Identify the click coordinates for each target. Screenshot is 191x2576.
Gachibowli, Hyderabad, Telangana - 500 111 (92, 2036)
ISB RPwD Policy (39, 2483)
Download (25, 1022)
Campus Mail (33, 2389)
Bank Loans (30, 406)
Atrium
==============================
Give back all the records above exactly. Keep every word.

Identify the click coordinates for each target. Screenshot is 191x2576.
Gachibowli, Hyderabad, Telangana - 500 111 (92, 2036)
ISB RPwD Policy (39, 2483)
Download (25, 1022)
Campus Mail (33, 2389)
Bank Loans (30, 406)
Atrium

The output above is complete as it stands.